That puts a different gloss on debates over whether the show should “stick to sports,” which started long before anchor Jemele Hill called Donald Trump a white supremacist.
On one side of that debate are people like Ben Domenech, who argues that “celebrities, comedians, and sportscasters” diminish an important good that entertainment provides when they express strong opinions. “When you ‘stick to sports,’ you are doing more than confining yourself to the field,” the conservative pundit reasoned. “You are providing a way for people who may have diametrically opposed politics to share a beer at a bar discussing quarterbacks instead of executive orders. This is valuable, particularly given that one of the factors that led to Mr. Trump’s rise is a market for outrage, on the right and the left … There is always another inch to be won, another point to be defended, and this hyper-politicization limits the space free from the culture wars Mr. Trump exploited to great effect.”
One counter-argument is that celebrities sometimes have a duty, or at least a compelling interest, to call attention to an injustice or an alarming political trajectory; that there is a reason we look back on athletes who spoke up on behalf of causes like civil rights as heroes; that staying mum in the face of evil is itself a political act; and that like it or not, millions of people look to athletes as role models. And many black athletes and much of the black talent at ESPN who cover them believe the Trump Administration poses a threat to their community, particularly in the way that it is weakening federal protections against civil-rights abuses.
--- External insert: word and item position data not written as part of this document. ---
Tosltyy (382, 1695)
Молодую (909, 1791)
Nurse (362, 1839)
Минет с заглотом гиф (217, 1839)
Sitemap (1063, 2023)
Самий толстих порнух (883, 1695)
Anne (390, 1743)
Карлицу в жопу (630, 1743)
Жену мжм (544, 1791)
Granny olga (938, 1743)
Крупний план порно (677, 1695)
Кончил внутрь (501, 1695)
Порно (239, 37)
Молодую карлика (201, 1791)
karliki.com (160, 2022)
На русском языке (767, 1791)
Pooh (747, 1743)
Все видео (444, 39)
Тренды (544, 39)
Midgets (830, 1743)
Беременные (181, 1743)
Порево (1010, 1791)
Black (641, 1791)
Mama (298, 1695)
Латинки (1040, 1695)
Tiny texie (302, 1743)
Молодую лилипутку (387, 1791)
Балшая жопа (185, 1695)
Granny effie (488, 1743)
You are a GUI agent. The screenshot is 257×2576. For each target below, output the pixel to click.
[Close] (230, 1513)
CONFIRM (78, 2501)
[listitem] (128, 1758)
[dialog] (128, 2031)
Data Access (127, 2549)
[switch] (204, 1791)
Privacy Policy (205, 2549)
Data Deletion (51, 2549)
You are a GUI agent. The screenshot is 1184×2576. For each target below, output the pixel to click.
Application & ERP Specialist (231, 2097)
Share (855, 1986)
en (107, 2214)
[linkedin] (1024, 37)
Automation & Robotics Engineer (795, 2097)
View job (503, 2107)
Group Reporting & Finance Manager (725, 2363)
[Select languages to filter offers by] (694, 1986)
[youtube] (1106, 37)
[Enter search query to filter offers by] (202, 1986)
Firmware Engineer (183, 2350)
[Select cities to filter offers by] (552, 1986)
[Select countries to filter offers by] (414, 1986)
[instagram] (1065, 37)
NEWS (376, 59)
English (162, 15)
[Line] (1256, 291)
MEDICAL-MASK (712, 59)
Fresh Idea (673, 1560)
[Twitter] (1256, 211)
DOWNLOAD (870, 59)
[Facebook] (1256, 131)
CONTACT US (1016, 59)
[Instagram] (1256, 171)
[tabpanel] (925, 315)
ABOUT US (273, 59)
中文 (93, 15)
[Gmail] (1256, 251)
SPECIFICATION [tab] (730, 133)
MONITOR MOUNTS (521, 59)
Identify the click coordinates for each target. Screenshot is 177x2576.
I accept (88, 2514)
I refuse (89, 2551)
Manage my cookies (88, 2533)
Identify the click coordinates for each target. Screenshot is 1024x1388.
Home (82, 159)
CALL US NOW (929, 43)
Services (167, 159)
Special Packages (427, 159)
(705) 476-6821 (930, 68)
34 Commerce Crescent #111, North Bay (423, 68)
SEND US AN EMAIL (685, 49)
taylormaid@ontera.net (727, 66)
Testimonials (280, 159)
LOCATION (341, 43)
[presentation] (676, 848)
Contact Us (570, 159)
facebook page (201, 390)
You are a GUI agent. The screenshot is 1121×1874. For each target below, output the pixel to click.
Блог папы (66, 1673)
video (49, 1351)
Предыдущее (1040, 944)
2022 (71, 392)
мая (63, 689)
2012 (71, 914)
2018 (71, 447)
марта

The clash between those perspectives shapes the current moment, as do the decisions of individuals like Colin Kaepernick, who feels that the benefits of taking a political stand outweigh the costs. Insofar as figures within the NFL, MLB, and NBA inject themselves into politics, ESPN will get political even when “sticking to sports”––sports, it should be added, that incorporate the national anthem, flyovers by military jets, presidents throwing out first pitches, and all manner of other symbols and rituals that mark them as civic territory, not a separate realm of escapism.
But Curtis’s piece clarifies the degree to which an uptick in political content on ESPN isn’t a function of cultural elites deciding to politicize sports or to fight injustice, depending on your perspective; it is a matter of SportsCenter trying to remain what it has always been, a nightly sports show with hosts who are so up on what sports fans are talking about that they can distill the zeitgeist multiple times every evening; what’s changed is that many of those sports obsessives have spent all day in the milieu of social media, where sports is mashed up with politics and culture as never before.
To “just do sports,” even setting aside Tim Tebow praying or Lebron James wearing an “I can’t breathe” t-shirt, is to ignore what sports fans are talking about on their own initiative, and to seem out of touch on a program that has always thrived on knowing in-jokes.